Nigeria Revenue Service

Agency overview
- Formed: 1943
- Preceding agency: Federal Inland Revenue Service;
- Jurisdiction: Nigeria
- Headquarters: Abuja;
- Agency executive: Zaccheus Adedeji, Executive Chairman;
- Website: Official website

= Nigeria Revenue Service =

Nigerian government tax and revenue agency

The Nigeria Revenue Service (NRS), formerly the Federal Inland Revenue Service (FIRS), is the agency responsible for assessing, collecting and accounting for tax and other revenues accruing to the Federal Government of Nigeria. In the 2025 fiscal year, the Service generated a record ₦28.3 trillion in revenue, representing a 30% increase from the previous year

==History==
The Federal Inland Revenue Service (FIRS) was created in 1943. Prior to that time, its functions had been performed by the Inland Revenue Department of British West Africa. The Board of Inland Revenue was created in 1958, and the service gained autonomy with the passing of the FIRS (Establishment) Act No. 13 of 2007.

In 2003, the Federal Government of Nigeria recognized that poor service delivery in the public sector had become an urgent national issue and undertook a series of steps that led to the entering into a Service Compact (SERVICOM) with all Nigerians in March 2004. This was followed by the creation of the SERVICOM office within the Presidency to ensure the entrenchment of excellent service delivery in the public sector in policy, programmes and practice.

In line with the subsequent Presidential Mandate, the FIRS created a unit in 2014 to institutionalize Service Delivery within the Service. This unit has undergone various transformations to meet the tempo of ever-changing FIRS organizational reforms and the needs of taxpaying public and stakeholders. In 2011, FIRS created a Taxpayer Service Department (TPSD) for enhanced focus on taxpayers, as well as a National Taxpayer Advocate position (in 2012) to ensure effective high-level advocacy for taxpayers.

==Reform and renaming (2025)==
In 2025, the Nigerian government enacted major reforms to modernise tax administration. The Federal Inland Revenue Service (FIRS) was officially renamed the Nigeria Revenue Service (NRS) following the passage of the Nigeria Revenue Service (Establishment) Act, 2025.

The reform introduced measures aimed at simplifying compliance, broadening the tax base, and boosting revenue collection. The NRS was given expanded powers to improve automation, integrate digital platforms and strengthen enforcement.

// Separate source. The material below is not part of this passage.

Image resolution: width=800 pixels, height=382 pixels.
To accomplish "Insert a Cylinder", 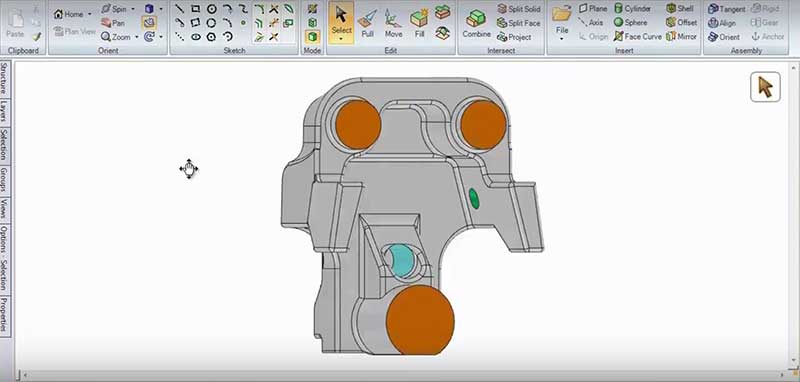I will (x=633, y=9).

Professional services firms noted that the reforms represented the most comprehensive update to Nigeria’s tax laws in decades, harmonising multiple statutes and streamlining processes.

==Leadership==
Organisational structure/board

According to the FIRS Act, the organisational structure of FIRS consisted of:
- Executive chairman
- Nine members with relevant qualifications and expertise appointed by the president to represent each of the 9 geo-political zones
- A representative of the attorney-general of the federation
- The governor of the Central Bank of Nigeria or his representative
- A representative of the minister of finance not below the rank of a director
- The chairman of the Revenue Mobilization, Allocation and Fiscal Commission
- The group managing director of the Nigerian National Petroleum Corporation
- The comptroller-general of the Nigeria Customs Service or his representative not below the rank of Deputy Comptroller-General
- The registrar-general of the Corporate Affairs Commission or his representative
- The chief executive officer of the National Planning Commission or his representative

President Muhammadu Buhari appointed Muhammad Mamman Nami as executive chairman in December 2019, replacing Babatunde Fowler.

The incumbent executive chairman is Zacch Adedeji, appointed by President Bola Tinubu on 14 September 2023.

==Investigation and operations==
The NRS is responsible for the assessment, collection and accounting of taxes to the Government:

- The timely provision and publication of accurate data and annual reports to the Federal Government of Nigeria and other stakeholders to inform national economic planning, academic research, tax policy and development legislation
- The timely provision of tax advisory services, rulings, guidance notes and clarifications on request and to the public in general
- The regular investigation, enforcement and prosecution of tax defaulters as provided by the law
- The issuance of “Taxpayer Identification Number” (TIN) at no cost to the taxpayer
- The prompt processing of payment claims and tax refund requests received, within stated timeframes
- Undertake appropriate actions to reduce arrears and minimise debt profile
- The regular and accurate reconciliation of taxes received into Federation, Consolidated and VAT accounts as the case may be
- Provision of tax education and information to taxpayers through diverse channels and languages

==Online services==
In 2025, an independent online platform called NairaTax. was launched to provide Nigerians with free tax calculators and resources to estimate their tax obligations. The platform complements official e-services provided by the NRS.

On 10 June, 2026, the Nigeria Revenue Service launched Rev360, a digital tax administration platform that replaced the earlier TaxPro Max system. Rev360 brings together taxpayer registration, filing, payment processing, compliance management, reporting,and support services in one integrated platform.